Con quattro uomini di linea la linea difensiva è stata molto efficace con Trevor Coley e Larry Ogunjobi, mentre ci si aspettano miglioramenti dai soli quattro sacks di Myles Garrett che però potrebbe diventare un difensore dominante. La 23° difesa sui terzi down, che per lo più si completano via area, fa dubitare del reparto di mezzo con Jamie Collins che torna da un infortunio, mentre Joe Schobert è materiale da Pro Bowl assieme a Christian Kirksey che con 138 tackles, 3.5 sacks e 2 fumble provocati potrebbe fare ancora di più. Anche la secondaria non risplende con solo cinque intercetti e per questo sono arrivati Damarious Randall in CB e Jabrill Peppers in SS, mentre la quarta scelta Denzel Ward è destinata al posto da titolare in CB. Zane Gonzalez ha chiuso con 9-10 nei field goal dopo una stagione travagliata, mentre la posizione di punter è un ballottaggio tra Britton Colquitt e Justin Vogel.

 

Bell all'ultimo grido con gli SteelersGetty Images

Pittsburgh Steelers

Ben Roethlisberger è una specie di highlander del ruolo anche per la conformazione fisica e con il nuovo offensive coordinator Randy Fichtner i rapporti sono più distesi con possibilità di no huddle offense gradita da entrambi. Sarà lui la guida con Josh Dobbs, la quarta scelta 2017 che non ha mai giocato da rookie e il draftato Mason Rudolph, ma il vero sense of urgency deriva da Le’Veon Bell che sarà quasi certamente all’ultimo anno con gli Steelers. Non esiste un suo vero backup con tutto l’attacco che passa praticamente per le sue mani con Stevan Ridley e James Cooner che avranno le briciole, mentre Roosevelt Nix si è guadagnato il Pro Bowl per la sua arte di bloccaggio. Sugli esterni se ne è andato Martavis Bryant in cambio di una seconda scelta, mentre potrebbe partire Ryan Switzer con Antonio Brown (1553 yds, primo NFL e il record di 582 ricezioni e 7848 yards in un lasso di cinque anni). Ju-Ju Smith-Schuster è stato notevole con 917 yds e 7 TD la scorsa stagione (miglior rookie) e verrà affiancato da Jesse James e Vance McDonald in TE. Maurkice Pouncey è al terzo Pro Bowl e assieme a David DeCastro e Alejandro Villanueva terranno insieme una linea che annovera i veterani Ramon Foster e Marcus Gilbert che guida il terzo attacco NFL a 377.9 yards prodotte avendo concesso solo 24 sacks (terzi in assoluto).

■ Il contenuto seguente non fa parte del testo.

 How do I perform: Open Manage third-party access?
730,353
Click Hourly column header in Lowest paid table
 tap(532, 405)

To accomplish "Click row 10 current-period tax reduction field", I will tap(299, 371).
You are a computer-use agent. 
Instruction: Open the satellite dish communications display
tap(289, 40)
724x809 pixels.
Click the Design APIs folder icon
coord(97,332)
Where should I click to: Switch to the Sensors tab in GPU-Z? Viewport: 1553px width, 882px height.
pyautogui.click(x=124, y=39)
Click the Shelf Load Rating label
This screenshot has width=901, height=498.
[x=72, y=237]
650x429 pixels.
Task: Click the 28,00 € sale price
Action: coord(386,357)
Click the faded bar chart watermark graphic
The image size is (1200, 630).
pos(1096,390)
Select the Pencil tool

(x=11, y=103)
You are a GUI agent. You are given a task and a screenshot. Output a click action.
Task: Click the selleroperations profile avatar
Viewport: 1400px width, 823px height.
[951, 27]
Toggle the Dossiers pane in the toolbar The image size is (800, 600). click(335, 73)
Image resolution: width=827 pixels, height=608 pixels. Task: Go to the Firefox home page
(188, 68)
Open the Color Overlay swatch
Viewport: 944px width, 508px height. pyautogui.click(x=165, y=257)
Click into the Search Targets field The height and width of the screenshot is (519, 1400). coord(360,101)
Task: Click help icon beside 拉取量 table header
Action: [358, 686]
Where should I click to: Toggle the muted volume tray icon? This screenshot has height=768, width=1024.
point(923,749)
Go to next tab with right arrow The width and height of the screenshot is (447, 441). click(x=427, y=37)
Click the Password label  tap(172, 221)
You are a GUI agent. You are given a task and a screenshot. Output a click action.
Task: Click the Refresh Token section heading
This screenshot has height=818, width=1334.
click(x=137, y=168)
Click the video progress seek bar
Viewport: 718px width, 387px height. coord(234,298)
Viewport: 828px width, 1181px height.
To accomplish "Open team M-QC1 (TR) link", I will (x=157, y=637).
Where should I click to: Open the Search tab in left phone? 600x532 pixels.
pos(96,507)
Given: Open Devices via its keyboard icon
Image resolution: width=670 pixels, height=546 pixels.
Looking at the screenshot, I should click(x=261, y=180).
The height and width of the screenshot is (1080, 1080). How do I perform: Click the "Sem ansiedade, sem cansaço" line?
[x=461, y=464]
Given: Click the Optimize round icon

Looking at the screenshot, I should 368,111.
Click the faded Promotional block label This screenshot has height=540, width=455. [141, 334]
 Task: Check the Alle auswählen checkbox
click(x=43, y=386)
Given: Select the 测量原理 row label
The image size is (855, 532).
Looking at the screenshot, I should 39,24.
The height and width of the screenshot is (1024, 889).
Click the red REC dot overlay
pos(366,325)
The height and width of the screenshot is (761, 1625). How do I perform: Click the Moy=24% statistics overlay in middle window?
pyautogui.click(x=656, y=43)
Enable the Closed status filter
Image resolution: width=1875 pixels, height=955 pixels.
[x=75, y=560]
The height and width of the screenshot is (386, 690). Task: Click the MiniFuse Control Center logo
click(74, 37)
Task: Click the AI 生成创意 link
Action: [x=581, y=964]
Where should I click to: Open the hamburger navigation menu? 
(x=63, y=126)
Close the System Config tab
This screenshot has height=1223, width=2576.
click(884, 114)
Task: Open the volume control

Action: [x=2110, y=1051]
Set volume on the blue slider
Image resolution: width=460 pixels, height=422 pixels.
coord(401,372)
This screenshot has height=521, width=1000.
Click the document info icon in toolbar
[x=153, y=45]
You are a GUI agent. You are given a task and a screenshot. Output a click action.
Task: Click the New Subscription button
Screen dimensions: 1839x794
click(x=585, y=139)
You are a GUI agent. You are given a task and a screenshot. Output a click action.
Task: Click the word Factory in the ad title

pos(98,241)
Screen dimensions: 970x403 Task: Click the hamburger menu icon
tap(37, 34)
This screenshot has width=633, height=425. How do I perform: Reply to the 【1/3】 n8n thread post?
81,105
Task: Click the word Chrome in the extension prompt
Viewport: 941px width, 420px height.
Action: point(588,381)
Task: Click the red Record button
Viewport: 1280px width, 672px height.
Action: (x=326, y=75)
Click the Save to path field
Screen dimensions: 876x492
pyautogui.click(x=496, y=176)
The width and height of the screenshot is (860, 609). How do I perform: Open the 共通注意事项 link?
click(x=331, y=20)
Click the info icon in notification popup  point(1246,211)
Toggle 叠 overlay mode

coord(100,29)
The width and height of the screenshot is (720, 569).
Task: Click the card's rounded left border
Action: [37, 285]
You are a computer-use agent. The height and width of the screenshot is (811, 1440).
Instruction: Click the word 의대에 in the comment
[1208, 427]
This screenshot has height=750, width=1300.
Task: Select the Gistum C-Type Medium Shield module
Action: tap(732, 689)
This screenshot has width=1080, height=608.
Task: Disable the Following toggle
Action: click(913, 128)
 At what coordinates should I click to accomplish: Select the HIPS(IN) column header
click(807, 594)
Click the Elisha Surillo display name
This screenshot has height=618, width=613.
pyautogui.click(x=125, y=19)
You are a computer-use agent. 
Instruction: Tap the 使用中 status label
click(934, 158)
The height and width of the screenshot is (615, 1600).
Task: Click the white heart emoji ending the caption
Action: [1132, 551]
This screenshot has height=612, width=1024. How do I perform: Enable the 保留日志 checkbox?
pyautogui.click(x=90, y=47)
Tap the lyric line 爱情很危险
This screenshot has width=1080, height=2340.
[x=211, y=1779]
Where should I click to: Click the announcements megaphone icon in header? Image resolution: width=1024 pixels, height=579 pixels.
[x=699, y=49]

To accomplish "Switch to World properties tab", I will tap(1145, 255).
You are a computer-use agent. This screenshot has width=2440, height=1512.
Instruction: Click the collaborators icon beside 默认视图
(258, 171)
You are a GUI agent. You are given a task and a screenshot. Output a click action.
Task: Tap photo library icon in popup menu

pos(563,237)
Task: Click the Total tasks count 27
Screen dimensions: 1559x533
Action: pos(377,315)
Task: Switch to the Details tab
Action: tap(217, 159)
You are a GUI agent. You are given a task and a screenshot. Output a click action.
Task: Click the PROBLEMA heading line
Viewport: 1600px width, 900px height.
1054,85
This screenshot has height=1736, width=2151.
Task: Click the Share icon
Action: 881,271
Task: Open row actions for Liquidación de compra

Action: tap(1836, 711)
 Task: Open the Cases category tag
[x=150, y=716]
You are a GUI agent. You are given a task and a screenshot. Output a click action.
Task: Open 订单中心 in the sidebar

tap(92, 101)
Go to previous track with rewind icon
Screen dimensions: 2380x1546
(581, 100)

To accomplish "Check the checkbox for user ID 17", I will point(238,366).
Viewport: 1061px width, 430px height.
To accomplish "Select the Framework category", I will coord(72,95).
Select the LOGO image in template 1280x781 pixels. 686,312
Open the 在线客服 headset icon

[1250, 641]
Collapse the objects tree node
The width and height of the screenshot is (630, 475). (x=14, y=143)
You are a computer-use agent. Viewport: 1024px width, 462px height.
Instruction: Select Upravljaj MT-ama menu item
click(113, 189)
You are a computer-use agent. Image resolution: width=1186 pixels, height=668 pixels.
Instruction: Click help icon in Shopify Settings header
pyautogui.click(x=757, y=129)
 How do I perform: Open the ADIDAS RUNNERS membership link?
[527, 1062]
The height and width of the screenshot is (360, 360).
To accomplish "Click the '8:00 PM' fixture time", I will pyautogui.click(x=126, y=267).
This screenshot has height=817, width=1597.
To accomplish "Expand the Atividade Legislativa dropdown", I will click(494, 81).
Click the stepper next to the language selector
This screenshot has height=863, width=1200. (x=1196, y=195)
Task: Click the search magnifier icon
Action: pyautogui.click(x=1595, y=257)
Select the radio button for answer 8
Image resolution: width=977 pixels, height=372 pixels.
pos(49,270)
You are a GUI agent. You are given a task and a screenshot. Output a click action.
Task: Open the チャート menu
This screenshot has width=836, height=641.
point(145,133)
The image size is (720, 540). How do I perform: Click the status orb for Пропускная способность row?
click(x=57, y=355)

Cam Heyward e Stephon Tuitt sono i due defensive ends rifirmati per soldi veri, che verranno coperti da Tyson Alualu, ma il punto debole della difesa è sicuramente in mezzo, dove le perdite di James Harrison e di Ryan Shazier si faranno sentire con il solo Jon Bostic arrivato per supplire. TJ Watt è la rising star del reparto, ma Bud Dupree ha deluso ed è stato confermato solo con la team option, mentre Vince Williams ha prodotto otto sacks e buone cose contro la pass rush. In secondaria arriva Morgan Burnett con le picks Terrell Edmunds e Marcus Allen che hanno potenziale da esplorare, ma poche certezze al momento, cosa che invece garantisce Chris Boswell con 35 FG realizzati e il record di 142 punti che ha portato ad essere il più accurato kicker della storia degli Steelers con 85-95 (89..5%). Il punter rimarrà Jordan Berry che resta l’unica opzione nonostante la brutta stagione passata.